Secondo parere sì, e poi?
DOMANDA
Buongiorno, per un problema legato all’ipertensione, mi trovo a dover prendere una decisione importante per la mia salute. Il mio medico di base sostiene che sarebbe sufficiente qualche cambiamento nello stile di vita e un diuretico, mentre uno specialista mi ha prospettato un quadro abbastanza minaccioso e vorrebbe farmi prendere un mix di farmaci per un tempo indefinito (forse per tutta la vita?). Sul vostro sito, inoltre ho letto informazioni sui farmaci antiipertensivi che mi hanno un po’ spaventato. Sarei quindi tentato di affidarmi al mio medico, ma sono preoccupato perché so che un mio nonno è morto d’infarto e uno zio è rimasto per sempre segnato da un ictus. Ho pensato di consultare un altro medico, ma ho già avuto due pareri (basati su diversi esami) e temo che dopo il terzo vorrei sentirne un quarto. Insomma, potrei andare avanti all’infinito. Non so che strada prendere e le chiedo: come si esce da una situazione di stallo come questa? Ugo
RISPOSTA
Se un secondo parere aiuta quasi sempre ad ampliare la prospettiva, chiedere una terza opinione può essere utile in alcuni casi, e una totale perdita di tempo in altri.
Molti di noi riescono a curarsi da soli nella maggior parte dei casi, ma davanti a una patologia grave, alla necessità di un intervento chirurgico, a un disturbo subdolamente minaccioso come l’ipertensione, occorre trovare il coraggio di affidarci a un esperto, e lasciare a lui (o a lei) la decisione finale. Ma non sempre è facile.
Per questo è utile trovare un medico di fiducia quando stiamo bene.
Ognuno ha i suoi parametri per scegliere la persona giusta alla quale affidarsi: per alcuni è il centro specialistico più accreditato dal SSN, per altri il medico che ha tirato fuori dai guai un amico che non era riuscito a guarire benché curato dai migliori specialisti del campo, per altri ancora deve essere una persona che abbia un orientamento terapeutico di carattere olistico e così via. Magari non è il più simpatico, però è sicuramente quello che riesce a placare i nostri dubbi con risposte accurate.
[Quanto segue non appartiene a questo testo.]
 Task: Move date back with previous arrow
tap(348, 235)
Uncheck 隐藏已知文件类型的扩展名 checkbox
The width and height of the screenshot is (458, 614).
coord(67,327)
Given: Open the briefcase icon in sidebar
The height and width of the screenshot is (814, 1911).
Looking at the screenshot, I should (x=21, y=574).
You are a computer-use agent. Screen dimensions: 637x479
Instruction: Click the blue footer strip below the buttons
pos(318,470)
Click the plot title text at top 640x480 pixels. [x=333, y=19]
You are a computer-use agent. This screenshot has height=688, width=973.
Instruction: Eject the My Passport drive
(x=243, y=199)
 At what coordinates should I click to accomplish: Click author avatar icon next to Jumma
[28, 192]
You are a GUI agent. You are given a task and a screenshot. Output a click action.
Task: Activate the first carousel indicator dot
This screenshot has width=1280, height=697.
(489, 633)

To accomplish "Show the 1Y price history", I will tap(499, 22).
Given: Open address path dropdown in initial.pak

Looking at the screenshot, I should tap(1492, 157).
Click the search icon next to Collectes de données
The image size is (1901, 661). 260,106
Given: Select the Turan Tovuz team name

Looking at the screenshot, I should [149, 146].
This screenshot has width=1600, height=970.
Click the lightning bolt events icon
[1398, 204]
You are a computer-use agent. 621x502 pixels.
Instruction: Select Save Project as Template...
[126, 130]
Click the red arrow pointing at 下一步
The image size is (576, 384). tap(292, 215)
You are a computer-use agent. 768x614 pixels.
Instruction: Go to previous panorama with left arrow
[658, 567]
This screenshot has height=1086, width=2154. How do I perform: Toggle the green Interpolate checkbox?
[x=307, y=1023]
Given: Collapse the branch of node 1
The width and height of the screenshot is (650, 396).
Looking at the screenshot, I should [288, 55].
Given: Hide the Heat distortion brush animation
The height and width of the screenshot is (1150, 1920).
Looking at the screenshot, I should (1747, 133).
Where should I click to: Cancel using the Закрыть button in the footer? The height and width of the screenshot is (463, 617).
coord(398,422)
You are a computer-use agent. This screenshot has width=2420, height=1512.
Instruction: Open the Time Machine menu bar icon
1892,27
In genere, di fronte a un problema serio che non implichi un’emergenza, vale la pena di cominciare con la terapia meno invasiva – nel suo caso, per esempio, quella suggerita dal medico di base, o un approccio naturale che comprenda tutti gli interventi sullo stile di vita che può trovare descritti su Eurosalus, ma sotto la supervisione di un medico esperto – per poi passare a una terapia farmacologica più impegnativa se non si ottengono i risultati desiderati.
In fondo è quello che quasi tutti facciamo quando abbiamo l’influenza, ma anche, in situazioni più problematiche, quando ci viene prospettato un intervento chirurgico.
In certi casi, però, fidarsi è difficile. Magari perché abbiamo visto morire una persona cara con una patologia simile, perché abbiamo una difficoltà esistenziale ad affidarci a qualcuno diverso da noi stessi, o anche solo per aver letto su internet cose delle quali il nostro medico di fiducia non sembra al corrente.
In circostanze come queste può essere prezioso l’intervento di un counselor, che aiuti a tenere a bada gli elementi che interferiscono con la scelta da fare (soprattutto quando è urgente) in modo da potersi concentrare sulla questione in primo piano.
Il ruolo del counseling in casi di questo genere ha ricevuto di recente l’attenzione dello IEO, l’Istituto Europeo di Oncologia, presso il quale è in corso un progetto pilota che prevede l’affiancamento di un counselor all’èquipe medico-infermieristica per i pazienti oncologici, che non di rado si trovano a dover valutare diverse opzioni, alcune delle quali ancora in fase sperimentale. La competenza specifica del counselor, diversa da quella dello psicologo, è mirata in questa, come in altre situazioni, a favorire proprio il processo decisionale della persona coinvolta.